Indagine AIAV: aumentano i costi delle vacanze e crescono le richieste di mete alternative, mentre i viaggiatori restano in attesa
Torino – La crisi nel Golfo continua a pesare sul settore turistico, alimentando un clima di incertezza che si riflette su prenotazioni e prospettive per la stagione estiva. A complicare ulteriormente il quadro, si aggiungono le dimissioni del ministro del Turismo Daniela Santanché, elemento che accresce le preoccupazioni degli operatori, già impegnati a fronteggiare le conseguenze economiche tra rimpatri e cancellazioni.

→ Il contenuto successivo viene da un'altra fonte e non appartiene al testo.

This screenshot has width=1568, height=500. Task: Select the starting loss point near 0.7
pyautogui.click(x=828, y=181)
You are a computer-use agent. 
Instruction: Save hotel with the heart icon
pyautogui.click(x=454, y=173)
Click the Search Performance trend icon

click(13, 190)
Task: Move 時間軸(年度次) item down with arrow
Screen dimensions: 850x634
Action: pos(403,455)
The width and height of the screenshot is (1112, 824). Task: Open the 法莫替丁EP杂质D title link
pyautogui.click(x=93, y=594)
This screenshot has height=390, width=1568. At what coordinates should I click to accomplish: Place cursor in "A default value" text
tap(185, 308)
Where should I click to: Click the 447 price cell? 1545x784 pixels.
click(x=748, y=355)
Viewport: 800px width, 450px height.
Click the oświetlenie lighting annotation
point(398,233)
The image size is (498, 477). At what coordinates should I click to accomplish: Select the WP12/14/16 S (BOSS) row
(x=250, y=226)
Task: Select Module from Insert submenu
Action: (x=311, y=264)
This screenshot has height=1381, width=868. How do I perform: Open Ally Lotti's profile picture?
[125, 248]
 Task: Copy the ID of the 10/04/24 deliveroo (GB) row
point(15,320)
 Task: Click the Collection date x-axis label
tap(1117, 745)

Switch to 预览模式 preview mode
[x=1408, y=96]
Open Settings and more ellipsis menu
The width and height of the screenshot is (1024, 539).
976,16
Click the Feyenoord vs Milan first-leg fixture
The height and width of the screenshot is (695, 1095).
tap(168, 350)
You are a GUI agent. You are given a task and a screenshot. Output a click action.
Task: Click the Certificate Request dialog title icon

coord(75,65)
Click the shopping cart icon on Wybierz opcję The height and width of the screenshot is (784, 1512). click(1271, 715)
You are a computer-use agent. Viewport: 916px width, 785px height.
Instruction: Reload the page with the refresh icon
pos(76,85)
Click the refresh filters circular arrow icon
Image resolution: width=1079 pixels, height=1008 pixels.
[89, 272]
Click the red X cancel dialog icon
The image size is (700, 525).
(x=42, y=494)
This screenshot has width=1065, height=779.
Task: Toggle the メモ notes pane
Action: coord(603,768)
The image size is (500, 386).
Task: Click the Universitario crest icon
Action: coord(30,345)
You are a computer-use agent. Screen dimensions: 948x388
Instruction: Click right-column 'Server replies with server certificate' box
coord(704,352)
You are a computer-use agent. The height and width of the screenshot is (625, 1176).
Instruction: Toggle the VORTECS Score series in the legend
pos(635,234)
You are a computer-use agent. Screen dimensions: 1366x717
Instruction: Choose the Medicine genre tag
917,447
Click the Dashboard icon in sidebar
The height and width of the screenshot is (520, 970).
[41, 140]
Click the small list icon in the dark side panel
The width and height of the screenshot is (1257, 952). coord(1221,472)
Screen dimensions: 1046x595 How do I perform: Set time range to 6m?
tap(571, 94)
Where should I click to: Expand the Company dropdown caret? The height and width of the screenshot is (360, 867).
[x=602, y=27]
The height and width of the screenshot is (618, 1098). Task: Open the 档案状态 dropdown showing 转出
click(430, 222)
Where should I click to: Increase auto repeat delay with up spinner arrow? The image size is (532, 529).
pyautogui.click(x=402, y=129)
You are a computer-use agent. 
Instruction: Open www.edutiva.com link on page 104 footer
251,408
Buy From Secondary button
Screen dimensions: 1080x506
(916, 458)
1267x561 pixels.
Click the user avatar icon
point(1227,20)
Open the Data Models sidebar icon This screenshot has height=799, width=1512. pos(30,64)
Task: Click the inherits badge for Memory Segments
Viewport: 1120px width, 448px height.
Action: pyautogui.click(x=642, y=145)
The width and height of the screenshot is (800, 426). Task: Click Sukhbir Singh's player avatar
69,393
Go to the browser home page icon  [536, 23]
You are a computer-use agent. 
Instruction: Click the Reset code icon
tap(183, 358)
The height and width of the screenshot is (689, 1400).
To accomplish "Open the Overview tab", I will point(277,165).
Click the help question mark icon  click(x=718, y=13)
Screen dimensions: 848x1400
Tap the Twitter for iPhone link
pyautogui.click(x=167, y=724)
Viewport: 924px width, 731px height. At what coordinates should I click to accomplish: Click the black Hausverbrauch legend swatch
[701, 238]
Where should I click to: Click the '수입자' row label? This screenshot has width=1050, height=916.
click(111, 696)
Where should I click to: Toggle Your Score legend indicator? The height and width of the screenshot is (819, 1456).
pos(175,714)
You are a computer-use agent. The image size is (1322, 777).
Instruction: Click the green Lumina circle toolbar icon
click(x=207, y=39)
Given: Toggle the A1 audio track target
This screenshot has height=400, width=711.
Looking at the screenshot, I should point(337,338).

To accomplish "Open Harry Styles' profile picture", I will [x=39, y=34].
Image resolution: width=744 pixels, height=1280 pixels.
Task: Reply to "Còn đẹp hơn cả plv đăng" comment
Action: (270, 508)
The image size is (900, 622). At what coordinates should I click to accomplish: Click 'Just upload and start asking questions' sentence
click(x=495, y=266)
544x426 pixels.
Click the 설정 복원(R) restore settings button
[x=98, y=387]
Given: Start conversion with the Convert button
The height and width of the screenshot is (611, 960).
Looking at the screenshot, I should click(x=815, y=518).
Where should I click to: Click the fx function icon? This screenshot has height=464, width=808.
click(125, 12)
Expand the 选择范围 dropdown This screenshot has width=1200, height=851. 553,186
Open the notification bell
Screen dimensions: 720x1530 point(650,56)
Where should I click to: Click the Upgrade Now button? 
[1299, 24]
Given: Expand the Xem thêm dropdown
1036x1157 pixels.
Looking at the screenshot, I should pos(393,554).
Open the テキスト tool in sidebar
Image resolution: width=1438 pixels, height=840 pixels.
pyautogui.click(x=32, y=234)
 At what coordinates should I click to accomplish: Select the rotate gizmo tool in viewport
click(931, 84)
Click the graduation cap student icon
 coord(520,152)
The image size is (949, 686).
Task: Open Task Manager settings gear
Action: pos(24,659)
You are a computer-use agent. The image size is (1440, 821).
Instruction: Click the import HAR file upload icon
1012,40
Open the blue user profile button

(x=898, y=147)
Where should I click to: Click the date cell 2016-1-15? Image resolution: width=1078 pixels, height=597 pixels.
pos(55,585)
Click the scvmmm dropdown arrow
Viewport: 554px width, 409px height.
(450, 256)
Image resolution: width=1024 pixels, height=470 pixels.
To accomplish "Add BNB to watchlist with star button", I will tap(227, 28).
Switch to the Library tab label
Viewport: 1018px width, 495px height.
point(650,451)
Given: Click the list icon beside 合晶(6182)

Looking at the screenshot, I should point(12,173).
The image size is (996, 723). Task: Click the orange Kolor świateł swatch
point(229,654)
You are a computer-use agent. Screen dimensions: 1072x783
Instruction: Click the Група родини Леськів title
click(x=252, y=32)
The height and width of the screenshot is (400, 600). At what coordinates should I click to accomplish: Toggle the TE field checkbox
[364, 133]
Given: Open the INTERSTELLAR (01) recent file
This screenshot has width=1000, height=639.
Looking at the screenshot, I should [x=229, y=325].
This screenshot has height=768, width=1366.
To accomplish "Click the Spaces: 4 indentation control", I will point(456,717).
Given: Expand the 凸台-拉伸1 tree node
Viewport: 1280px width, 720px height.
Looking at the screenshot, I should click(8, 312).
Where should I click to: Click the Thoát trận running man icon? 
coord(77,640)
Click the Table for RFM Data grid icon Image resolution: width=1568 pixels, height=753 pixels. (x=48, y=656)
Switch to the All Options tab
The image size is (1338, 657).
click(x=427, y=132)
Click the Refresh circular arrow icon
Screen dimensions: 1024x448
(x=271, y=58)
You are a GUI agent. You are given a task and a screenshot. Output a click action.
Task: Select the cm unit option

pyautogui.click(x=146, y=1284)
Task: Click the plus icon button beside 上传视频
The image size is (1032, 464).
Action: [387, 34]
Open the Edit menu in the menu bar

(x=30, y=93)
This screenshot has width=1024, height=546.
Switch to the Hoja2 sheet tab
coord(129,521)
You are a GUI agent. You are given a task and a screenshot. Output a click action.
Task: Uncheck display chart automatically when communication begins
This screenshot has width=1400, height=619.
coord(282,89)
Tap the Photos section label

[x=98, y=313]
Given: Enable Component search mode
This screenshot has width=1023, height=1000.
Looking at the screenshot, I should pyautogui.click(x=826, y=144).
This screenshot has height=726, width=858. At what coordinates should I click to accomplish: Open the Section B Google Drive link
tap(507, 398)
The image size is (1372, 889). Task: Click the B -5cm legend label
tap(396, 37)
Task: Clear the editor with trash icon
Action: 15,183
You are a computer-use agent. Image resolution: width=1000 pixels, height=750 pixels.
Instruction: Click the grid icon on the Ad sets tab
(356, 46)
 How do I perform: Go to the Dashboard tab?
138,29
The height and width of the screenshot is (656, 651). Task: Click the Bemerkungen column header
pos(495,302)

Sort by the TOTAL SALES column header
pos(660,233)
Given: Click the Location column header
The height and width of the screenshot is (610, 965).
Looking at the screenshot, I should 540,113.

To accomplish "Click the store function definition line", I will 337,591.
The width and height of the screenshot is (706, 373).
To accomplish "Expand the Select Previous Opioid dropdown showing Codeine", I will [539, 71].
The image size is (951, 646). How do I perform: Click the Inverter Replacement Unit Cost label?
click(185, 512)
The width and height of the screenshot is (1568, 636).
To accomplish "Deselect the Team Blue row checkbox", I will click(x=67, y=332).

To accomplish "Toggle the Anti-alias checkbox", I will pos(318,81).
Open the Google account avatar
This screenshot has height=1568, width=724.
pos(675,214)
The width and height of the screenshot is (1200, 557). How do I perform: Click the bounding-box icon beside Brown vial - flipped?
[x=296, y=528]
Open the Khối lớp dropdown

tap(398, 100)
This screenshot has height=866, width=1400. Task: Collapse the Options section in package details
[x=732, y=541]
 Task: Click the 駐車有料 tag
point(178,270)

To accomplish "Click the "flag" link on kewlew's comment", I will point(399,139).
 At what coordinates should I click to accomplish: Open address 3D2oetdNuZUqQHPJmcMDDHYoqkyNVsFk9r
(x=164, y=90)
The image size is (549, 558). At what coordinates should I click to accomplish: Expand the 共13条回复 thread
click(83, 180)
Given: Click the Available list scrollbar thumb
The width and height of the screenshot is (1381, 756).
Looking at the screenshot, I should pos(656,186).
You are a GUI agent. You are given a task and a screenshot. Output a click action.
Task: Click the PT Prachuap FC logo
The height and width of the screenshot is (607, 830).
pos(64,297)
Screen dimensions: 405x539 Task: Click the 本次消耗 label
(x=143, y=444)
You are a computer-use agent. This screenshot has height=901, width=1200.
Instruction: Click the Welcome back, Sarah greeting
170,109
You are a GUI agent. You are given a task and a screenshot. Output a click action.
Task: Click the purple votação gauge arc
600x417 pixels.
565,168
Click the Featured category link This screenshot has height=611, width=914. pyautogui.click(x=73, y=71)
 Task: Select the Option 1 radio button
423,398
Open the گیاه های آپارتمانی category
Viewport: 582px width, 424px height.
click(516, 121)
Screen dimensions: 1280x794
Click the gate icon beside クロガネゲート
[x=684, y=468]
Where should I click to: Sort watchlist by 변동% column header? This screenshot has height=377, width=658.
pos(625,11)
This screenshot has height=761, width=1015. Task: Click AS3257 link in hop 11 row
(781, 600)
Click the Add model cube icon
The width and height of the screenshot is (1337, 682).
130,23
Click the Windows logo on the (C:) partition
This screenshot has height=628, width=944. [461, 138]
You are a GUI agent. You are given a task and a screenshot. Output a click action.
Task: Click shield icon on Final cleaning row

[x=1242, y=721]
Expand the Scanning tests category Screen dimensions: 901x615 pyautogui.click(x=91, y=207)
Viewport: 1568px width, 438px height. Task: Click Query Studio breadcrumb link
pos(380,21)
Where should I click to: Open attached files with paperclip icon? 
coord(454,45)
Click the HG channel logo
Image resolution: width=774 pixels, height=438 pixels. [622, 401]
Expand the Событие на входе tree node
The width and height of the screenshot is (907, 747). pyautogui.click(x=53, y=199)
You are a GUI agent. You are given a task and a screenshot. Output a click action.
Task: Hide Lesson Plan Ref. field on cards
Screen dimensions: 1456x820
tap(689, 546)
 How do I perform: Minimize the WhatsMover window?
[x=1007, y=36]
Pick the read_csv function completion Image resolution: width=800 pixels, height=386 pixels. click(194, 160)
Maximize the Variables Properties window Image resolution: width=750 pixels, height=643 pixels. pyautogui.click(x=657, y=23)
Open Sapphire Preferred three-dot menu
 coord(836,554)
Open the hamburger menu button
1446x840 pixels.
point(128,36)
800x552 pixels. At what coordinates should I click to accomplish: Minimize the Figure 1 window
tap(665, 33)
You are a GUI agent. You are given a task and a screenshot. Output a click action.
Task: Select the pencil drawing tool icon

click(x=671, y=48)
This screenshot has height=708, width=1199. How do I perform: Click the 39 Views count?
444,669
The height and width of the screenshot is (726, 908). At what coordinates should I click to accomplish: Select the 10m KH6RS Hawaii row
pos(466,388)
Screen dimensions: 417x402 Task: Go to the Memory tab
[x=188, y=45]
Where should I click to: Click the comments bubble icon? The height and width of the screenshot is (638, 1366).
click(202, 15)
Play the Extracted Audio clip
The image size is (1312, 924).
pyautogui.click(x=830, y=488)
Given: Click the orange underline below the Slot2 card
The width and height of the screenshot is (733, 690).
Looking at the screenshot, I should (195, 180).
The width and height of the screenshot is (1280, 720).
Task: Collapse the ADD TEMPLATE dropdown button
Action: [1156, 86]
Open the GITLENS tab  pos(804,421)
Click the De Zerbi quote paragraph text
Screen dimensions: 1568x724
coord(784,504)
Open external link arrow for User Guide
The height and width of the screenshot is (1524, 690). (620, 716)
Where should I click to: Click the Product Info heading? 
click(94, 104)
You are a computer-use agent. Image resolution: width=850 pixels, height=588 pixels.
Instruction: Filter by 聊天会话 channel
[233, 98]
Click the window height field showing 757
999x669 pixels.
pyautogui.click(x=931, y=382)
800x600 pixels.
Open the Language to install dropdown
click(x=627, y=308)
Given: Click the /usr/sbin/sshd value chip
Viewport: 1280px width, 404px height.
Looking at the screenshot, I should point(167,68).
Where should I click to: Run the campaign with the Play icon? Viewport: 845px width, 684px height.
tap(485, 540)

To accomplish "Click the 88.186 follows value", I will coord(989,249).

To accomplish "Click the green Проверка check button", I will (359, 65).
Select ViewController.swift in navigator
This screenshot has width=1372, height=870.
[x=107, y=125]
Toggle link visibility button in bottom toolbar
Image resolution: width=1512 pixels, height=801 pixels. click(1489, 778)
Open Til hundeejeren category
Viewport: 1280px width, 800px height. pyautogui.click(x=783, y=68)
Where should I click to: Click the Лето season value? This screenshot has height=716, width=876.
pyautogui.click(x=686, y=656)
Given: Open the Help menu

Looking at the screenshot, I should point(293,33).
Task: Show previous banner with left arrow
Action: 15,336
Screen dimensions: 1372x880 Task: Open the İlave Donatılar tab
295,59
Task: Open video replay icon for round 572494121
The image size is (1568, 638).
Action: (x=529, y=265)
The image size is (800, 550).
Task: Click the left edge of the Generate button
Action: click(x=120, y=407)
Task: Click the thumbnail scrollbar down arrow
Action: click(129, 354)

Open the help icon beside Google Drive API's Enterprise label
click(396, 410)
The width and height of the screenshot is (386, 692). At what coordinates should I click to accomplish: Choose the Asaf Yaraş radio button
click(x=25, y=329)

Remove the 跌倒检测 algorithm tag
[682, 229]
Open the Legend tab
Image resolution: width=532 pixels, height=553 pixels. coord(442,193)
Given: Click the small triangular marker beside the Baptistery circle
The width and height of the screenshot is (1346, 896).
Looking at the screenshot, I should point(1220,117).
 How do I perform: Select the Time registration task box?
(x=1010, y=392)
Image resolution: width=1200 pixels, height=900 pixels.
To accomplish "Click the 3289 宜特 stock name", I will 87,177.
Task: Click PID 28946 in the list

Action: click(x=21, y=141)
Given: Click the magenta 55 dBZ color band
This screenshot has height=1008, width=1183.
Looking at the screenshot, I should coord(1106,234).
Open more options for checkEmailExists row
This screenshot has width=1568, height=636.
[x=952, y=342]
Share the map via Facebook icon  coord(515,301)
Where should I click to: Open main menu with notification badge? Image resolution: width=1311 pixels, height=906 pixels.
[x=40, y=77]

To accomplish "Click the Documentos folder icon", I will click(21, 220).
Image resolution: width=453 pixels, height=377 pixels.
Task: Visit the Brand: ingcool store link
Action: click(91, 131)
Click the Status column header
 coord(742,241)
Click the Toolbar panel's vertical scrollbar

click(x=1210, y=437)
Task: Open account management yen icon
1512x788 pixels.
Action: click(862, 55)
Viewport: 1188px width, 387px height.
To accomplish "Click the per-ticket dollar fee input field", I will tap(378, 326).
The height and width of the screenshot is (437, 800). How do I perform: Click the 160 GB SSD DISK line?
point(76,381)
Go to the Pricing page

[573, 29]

A fotografare la situazione è AIAV – Associazione Italiana Agenti di Viaggio, che ha condotto un’indagine su un campione rappresentativo di agenzie distribuite sull’intero territorio nazionale. Dall’analisi emerge un settore alle prese con l’aumento dei prezzi, il rallentamento della domanda e la necessità di individuare destinazioni alternative.
L’impatto principale si registra sul piano economico: per l’estate 2026 si stima un incremento medio dei costi delle vacanze in Italia tra il 5% e il 6% rispetto all’anno precedente, a cui si sommano i rincari del trasporto aereo legati all’aumento del prezzo del carburante.
Sul fronte delle destinazioni, si contano ancora tra le 6.000 e le 7.000 prenotazioni attive verso i Paesi del Golfo, ora da riproteggere su mete alternative. Un’operazione resa più agevole dalla progressiva riapertura delle rotte da parte delle compagnie aeree, che ha ampliato nuovamente l’offerta disponibile. Le scelte vengono calibrate in base alle esigenze dei clienti, considerando budget, condizioni climatiche e tipologia di viaggio.
Tra le mete di lungo raggio crescono Stati Uniti, Canada e Far East, con la Thailandia che conferma il proprio appeal, mentre l’Italia torna protagonista, riaffermandosi come destinazione principale della domanda interna. Non mancano tuttavia le cancellazioni: oltre a quelle legate ai pacchetti verso l’area del Golfo, si registrano rinunce anche per destinazioni non direttamente coinvolte dalla crisi, effetto di un clima generale di incertezza. In questi casi, come previsto dal Codice del Turismo, non è contemplato il rimborso.
Sul fronte delle nuove prenotazioni prevale un atteggiamento attendista. “Inutile nascondere il calo delle prenotazioni, ma la sensazione è che i timori nel medio-lungo termine non siano legati solo alla geopolitica, ma anche all’inflazione e al rischio di un rallentamento generale dell’economia. Prima di prenotare le vacanze, i consumatori preferiscono comprendere se e come cambieranno i costi della vita quotidiana, dalle bollette al carrello della spesa. Nell’auspicata prospettiva di una de-escalation del conflitto, siamo convinti che, dissipate le incognite economiche, la domanda potrà riprendere slancio. Le agenzie sono già al lavoro per accompagnare i viaggiatori nella ricerca delle migliori alternative, garantendo la professionalità e la tutela che solo il turismo organizzato è in grado di offrire” ha dichiarato Fulvio Avataneo.